I’ll certainly be adding Romm’s article into the mix in future years. The piece hits on two points that I have tried to make in various works on taboo trades, particularly human egg markets. The first is that attempts to keep payments low, out of coercion or other fears, does not necessarily result in altruistic donors. Instead, the result is often that donors with higher opportunity costs and better income opportunities exit the market, leaving behind “donors” who are poorer, potentially less educated, and more in need of money to meet basic needs. In other words, precisely the donors least likely to thoughtfully weigh the risks of donation against the monetary benefits and most likely to succumb to the “coercive” effects of money, because they have fewer income opportunities from which to choose. Second, pretending that donors are altruists, rather than sellers or wage earners, deprives them of legal protections and, sometimes, legal obligations.
I discuss both of these issues in a recent article in the Journal of Applied Philosophy (the article is gated, but you can access an earlier draft on SSRN). As I state there:
The provision of human oocytes for third party reproduction (“egg donation”) has long been contested territory, sitting uncomfortably between the world of gift exchange and its crass cousin, the marketplace. . . .
[Yet] egg donation is a thriving and profitable industry, a substantial source of income for many young women, and the most important purchase that intended parents will ever make. In other words, it is a market, and well-established social policies seek to address a variety of concerns with respect to all markets. Among other goals, the legal regime governing markets seeks to control collusive economic activity and rationally tax income-generating activities. Those goals are in direct conflict with the [litigation discussed here, namely collusive price controls and challenges to ambiguous and inconsistent tax policies]. . . .
Together, these cases demonstrate the difficulty of achieving in practice what has seemed so appealing to many in the abstract – a mechanism that harnesses the market’s incentivizing forces while at the same time preserving ideals of reproduction and parenthood as outside of the marketplace. . . . A close examination of these cases also provides lessons on the dangers of romanticizing what is, for better or worse, a highly profitable and robust industry.
The Atlantic, quoting Carl Elliot, sums up these issues well in the context of medical research subjects:
“Under the basic ethics guidelines … research subjects are treated as if they are altruistic volunteers,” he [Carl Elliot] told me.
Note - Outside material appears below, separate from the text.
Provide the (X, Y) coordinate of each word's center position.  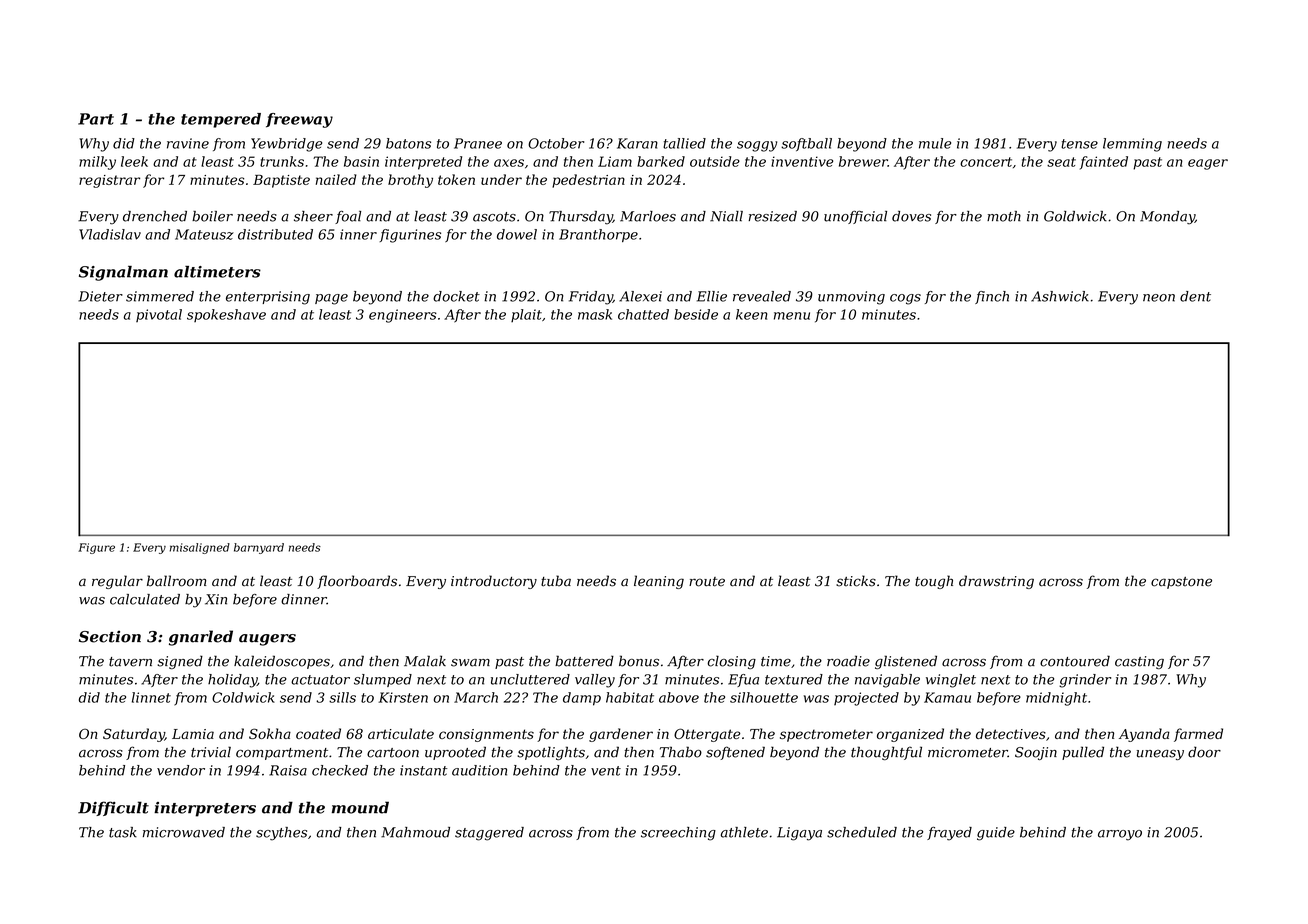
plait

The issue of payment for research participation is an especially complicated one, and the pretense of altruism acts as a hedge against accusations of unethical behavior. “You have to ask: Who has a month or three weeks to just check in to a trial site or live there for that amount of time?” he said. “Homeless people, undocumented people, people who are either temporarily or long-term unemployed, people who are out of jail who can’t get regular work.” Paying members of vulnerable groups to put experimental drugs in their bodies can seem dangerously close to coercion.
But treating money as an afterthought rather than the main motivator also means that guinea pigs aren’t considered employees. “It’s work, but it offers none of the protections of work,” Elliott said. “You don’t have the right to minimum wage, you don’t have the right to unionize, you don’t have disability payments, you don’t even have regular health and safety inspections.”